SWOT – Serious Waste of Time?
Anyone who has worked on a business plan (or a strategic plan) is familiar with the famous SWOT. This time-tested building block of strategy is often misunderstood and maligned, particularly in smaller businesses.
First, a SWOT is a snapshot view of your current situation as an organisation. This means that it reflects a particular time/stage/market you are in and therefore will change over time. Your Strengths and Weaknesses are Internal factors to your business, while the Opportunities and Threats are External factors to your business.
So how do create one? Here is a starting point of questions you can ask yourselves to start:
Strengths – Internal
- What do you do well that others in your field do not?
- What are those structural things (systems, people) that bring you success?
- What internal aspects of the way you do business that your clients appreciate?
Weaknesses – Internal
- What are the things you need to improve (reduce risk)?
- What structural things (systems, people) are preventing you from succeeding?
- What is going to get in your way to reach the next level?
- Do you have people or systems that have no back-up or redundancy?
Opportunities – External
- Is there a disruption in the world/market that is creating new ways of doing business (think Covid)?
- What trends do you see in the market that you could take advantage of?
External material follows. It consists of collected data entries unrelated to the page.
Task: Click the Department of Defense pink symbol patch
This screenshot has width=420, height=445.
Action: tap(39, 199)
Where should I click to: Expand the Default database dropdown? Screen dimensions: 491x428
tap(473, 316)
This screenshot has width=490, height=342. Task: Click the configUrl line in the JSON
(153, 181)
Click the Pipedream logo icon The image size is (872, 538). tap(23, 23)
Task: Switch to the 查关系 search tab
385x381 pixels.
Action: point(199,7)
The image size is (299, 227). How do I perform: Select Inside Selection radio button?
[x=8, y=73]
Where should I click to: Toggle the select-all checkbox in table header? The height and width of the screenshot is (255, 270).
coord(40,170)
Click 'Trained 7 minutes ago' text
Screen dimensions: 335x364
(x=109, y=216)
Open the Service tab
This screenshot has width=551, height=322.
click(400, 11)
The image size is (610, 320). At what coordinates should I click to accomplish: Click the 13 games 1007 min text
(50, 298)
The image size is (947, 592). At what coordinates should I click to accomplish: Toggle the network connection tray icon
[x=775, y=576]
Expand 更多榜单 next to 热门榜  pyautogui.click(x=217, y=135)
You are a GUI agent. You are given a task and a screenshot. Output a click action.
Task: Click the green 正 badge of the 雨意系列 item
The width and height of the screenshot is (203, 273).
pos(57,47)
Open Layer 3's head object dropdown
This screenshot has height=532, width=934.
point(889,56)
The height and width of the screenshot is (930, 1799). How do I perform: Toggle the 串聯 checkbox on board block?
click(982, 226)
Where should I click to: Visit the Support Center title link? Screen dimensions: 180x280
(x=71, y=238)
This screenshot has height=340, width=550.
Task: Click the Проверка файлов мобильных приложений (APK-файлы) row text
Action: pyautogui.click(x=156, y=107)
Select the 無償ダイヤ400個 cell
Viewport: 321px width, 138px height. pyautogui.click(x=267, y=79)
- Are there needs that your clients have that are not served in the market?
- Do you have a product or service that is uniquely positioned in the market?
Threats – External
- Is there a disruption in the world/market that is creating new ways of doing business (think Covid)? Note that this is the same question as above!
- Are there emerging technologies that may negatively impact you?
- Do your competitors have products or services that you do not?
While there are other tools you can use as a business leader to assess your situation (with their own advantages), the SWOT remains an effective planning tool. Like any tool, however, it is only useful if you use it properly! Here are some guidelines on how to make the SWOT work for you:
- As mentioned above, your SWOT is a snapshot in time. This means it needs to be revised as business conditions change.
- Take the time to reflect on your Strengths & Weaknesses. Be honest with yourself. Challenge the assumptions and possible blind sides you may have.
- Ask others (your clients?) to give you this feedback. You may be surprised what you learn.
- Take time to reflect on the market (and potential market) out there. Brainstorm possibilities by stretching your imagination. You can critique these ideas later.
- Consider using a neutral third party to workshop your SWOT with you – someone who will challenge your assumptions.
Perhaps most importantly, use your strengths and weaknesses to develop strategies and tactics to target your opportunities and mitigate your threats. This is not an academic exercise but should produce concrete real-world action plans!
A SWOT analysis is only a serious waste of time for your business if it doesn’t reflect where you are right now, if you’re not candid in your assessment, and if you don’t use it as a roadmap to move forward. Otherwise, it can be a very useful tool to develop your strategic direction!